HOW TO COMPLETE THIS TASK
Everything from the line that contains "At what coordinates should I click to accomplish: Open" to the end of the listing below, both ends included, is to be transcribed word for word, and nothing else.

AVAILABLE DATA
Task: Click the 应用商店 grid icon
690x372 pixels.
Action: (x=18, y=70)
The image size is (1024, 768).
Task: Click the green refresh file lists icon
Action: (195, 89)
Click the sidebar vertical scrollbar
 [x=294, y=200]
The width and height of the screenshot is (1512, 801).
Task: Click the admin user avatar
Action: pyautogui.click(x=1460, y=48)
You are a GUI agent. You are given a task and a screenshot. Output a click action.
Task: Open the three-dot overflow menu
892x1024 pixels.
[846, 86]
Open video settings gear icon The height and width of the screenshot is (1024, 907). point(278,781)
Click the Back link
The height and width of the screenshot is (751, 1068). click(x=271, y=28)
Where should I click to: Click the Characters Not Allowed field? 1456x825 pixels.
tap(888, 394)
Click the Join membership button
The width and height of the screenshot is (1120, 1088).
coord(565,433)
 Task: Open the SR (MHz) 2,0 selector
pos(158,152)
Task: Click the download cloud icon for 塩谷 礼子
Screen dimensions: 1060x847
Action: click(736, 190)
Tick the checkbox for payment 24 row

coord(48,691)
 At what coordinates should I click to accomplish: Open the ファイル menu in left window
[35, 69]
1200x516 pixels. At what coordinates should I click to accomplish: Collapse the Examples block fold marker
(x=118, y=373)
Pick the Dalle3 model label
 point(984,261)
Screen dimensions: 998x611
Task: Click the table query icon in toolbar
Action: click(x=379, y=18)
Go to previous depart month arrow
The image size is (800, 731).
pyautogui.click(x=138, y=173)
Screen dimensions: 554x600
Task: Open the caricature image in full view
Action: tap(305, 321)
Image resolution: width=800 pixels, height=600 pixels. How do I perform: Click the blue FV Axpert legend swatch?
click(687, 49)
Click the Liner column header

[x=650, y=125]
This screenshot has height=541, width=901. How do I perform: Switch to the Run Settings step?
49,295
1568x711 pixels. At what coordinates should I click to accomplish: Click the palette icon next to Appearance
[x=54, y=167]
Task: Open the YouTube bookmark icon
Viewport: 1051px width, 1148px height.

YOUR RESPONSE
 At what coordinates should I click to accomplish: Open the ファイル menu in left window
[35, 69]
1200x516 pixels. At what coordinates should I click to accomplish: Collapse the Examples block fold marker
(x=118, y=373)
Pick the Dalle3 model label
 point(984,261)
Screen dimensions: 998x611
Task: Click the table query icon in toolbar
Action: click(x=379, y=18)
Go to previous depart month arrow
The image size is (800, 731).
pyautogui.click(x=138, y=173)
Screen dimensions: 554x600
Task: Open the caricature image in full view
Action: tap(305, 321)
Image resolution: width=800 pixels, height=600 pixels. How do I perform: Click the blue FV Axpert legend swatch?
click(687, 49)
Click the Liner column header

[x=650, y=125]
This screenshot has height=541, width=901. How do I perform: Switch to the Run Settings step?
49,295
1568x711 pixels. At what coordinates should I click to accomplish: Click the palette icon next to Appearance
[x=54, y=167]
Task: Open the YouTube bookmark icon
Viewport: 1051px width, 1148px height.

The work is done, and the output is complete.